There’s no getting around LA without Waze. The Google-owned GPS traffic app—available for iOS, Android, Windows and even Blackberry—draws on a variety of resources to provide up-to-the-second traffic alerts, from local transportation agencies to reports from users themselves. (Pressing a button or two does this; distraction time is minimal.) Two years ago, an LA friend suggested it for a drive from Beverly Hills to Burbank; it drew out a route that took me onto side streets, through alleys and, I think, through a driveway or two. But damn if it didn’t save me half an hour.

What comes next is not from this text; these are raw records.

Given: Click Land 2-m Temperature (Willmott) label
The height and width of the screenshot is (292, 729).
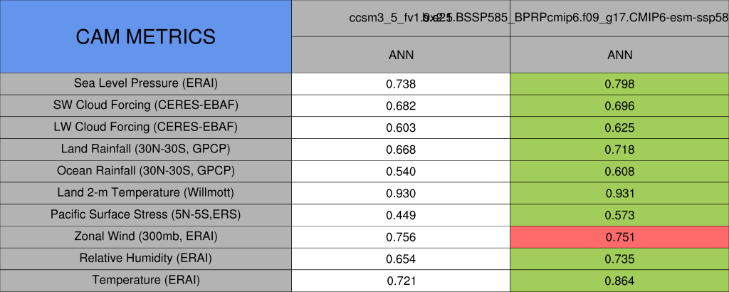Looking at the screenshot, I should tap(145, 193).
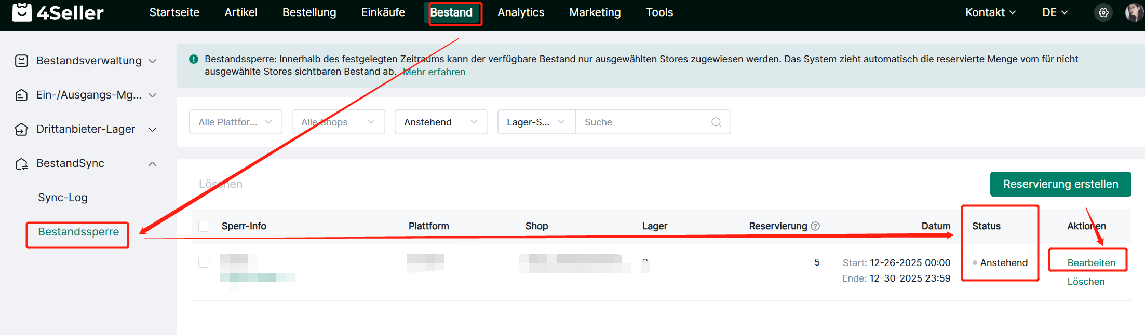Viewport: 1145px width, 335px height.
Task: Open the Alle Plattformen dropdown
Action: [x=235, y=122]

At first, I didn’t use Waze to get around Vegas, because user reporting here wasn’t consistent enough to make it work well. But now, it is—and I’ve been using Waze for my daily Downtown-to-Henderson commute for the past month. The results, so far, have been mixed.
On one hand, Waze knows rush hour. I have two choices to get home from work—the 215 to the 15, or the 215 to the 95—and Waze can tell me in a second which to choose, based on information more accurate than what’s accessible to Google Maps. It’s kinda creepy, actually: Waze tells me where police are stationed, where there’s debris on the roadway, where stalled vehicles might cause a backup—and it gets to within a few feet of the actual obstructions. I’ve even reported a few things, and it made me feel useful.
But Waze makes head-scratching decisions, too. I turned off the “reduce difficult intersections” feature because I was tired of all the right-left-right-lefts I was asked to make to avoid one traffic light. (It did teach me some good tricks, though. I’ll never wait to make a turn from southbound Las Vegas Boulevard to westbound Sahara Avenue again.) And it occasionally suggests routes that make no sense at all, like when it took me off a traffic-free, Henderson-bound 95 and put me on a surface-street route that crossed the 95 not once, but twice. If there were a “seriously?!” button on the app, I would have pressed it and held it down.
But this is trivial stuff. Waze is still learning about Vegas, and it will improve. It had better. It’s getting to be a lot like LA around here.